We already know that:
Let $X$ a finite set of size $n>0$ and $p$ a prime number. Let $\sigma$ be the circular permutation $(1,2,...,p)\in \mathfrak{S}_p$. If we consider the following group action: $\mathbb{Z}/p\mathbb{Z} \times X^p\longrightarrow X^p, \ (\bar{k},(a_1,...,a_p)) \mapsto (a_{\sigma^k(1)},...,a_{\sigma^k(p)})$ then by counting orbits under this action we can deduce that $p \mid (n^p-n)$.
But now I was wondering what would happen if we wanted $p^k \mid (n^{p^k}-n^{p^{k-1}})$ with $k>1$?

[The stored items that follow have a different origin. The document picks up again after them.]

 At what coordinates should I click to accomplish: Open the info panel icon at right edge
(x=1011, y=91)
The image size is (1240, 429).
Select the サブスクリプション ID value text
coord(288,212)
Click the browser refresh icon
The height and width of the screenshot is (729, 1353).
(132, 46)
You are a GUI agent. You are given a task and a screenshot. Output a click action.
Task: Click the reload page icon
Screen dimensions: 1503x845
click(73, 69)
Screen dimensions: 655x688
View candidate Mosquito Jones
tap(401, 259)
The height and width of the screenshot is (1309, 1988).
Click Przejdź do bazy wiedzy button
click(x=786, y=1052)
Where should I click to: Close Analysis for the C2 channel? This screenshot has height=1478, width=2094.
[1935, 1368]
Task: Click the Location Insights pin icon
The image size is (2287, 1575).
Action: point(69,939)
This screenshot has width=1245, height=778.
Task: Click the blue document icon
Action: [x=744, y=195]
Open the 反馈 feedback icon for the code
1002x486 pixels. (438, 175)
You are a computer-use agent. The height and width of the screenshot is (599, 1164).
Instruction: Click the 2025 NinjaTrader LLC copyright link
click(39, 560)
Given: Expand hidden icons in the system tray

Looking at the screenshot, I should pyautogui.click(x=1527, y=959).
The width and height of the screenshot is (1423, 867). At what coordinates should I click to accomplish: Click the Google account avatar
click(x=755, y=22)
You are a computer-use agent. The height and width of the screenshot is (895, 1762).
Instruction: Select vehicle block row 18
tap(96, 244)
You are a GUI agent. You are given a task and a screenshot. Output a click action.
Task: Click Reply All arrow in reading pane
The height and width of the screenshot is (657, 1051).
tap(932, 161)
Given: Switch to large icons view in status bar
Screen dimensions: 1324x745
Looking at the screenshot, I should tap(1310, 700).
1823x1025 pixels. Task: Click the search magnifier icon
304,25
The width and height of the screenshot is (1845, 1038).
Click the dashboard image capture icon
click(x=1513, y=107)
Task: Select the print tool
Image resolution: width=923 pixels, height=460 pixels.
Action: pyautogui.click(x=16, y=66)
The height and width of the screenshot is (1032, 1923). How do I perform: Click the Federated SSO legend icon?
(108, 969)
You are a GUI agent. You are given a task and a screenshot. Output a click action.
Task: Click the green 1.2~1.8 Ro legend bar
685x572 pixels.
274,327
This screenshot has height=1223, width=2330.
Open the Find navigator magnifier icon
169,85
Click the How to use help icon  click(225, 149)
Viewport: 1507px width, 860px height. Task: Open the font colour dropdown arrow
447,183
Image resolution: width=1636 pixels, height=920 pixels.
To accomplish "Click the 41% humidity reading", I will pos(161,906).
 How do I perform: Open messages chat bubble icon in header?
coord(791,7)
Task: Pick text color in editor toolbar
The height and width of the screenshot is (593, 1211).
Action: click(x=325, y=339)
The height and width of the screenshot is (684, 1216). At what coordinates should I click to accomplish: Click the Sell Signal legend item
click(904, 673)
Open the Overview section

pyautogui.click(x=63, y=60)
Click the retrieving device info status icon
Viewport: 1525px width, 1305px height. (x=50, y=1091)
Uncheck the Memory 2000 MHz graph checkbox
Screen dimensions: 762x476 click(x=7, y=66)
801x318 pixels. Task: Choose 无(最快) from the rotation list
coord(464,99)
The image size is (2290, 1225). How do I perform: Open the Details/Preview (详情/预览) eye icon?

Maybe I could consider the same set $X$ of size $n>0$ and $\sigma$ the circular permuation $(1,2,...,p^k)\in \mathfrak{S}_{p^k}$. Then I could consider the following group action : $\mathbb{Z}/p^k\mathbb{Z} \times X^{p^k}\longrightarrow X^{p^k}, \ (\bar{k},(a_1,...,a_{p^k})) \mapsto (a_{\sigma^k(1)},...,a_{\sigma^k(p^k)})$.
If I reproduce the same method by counting orbits under that action, will I obtain the conclusion? Are there other alternatives which use a different group action?
Also, could we find the Euler's theorem with that method?
Thanks in advance!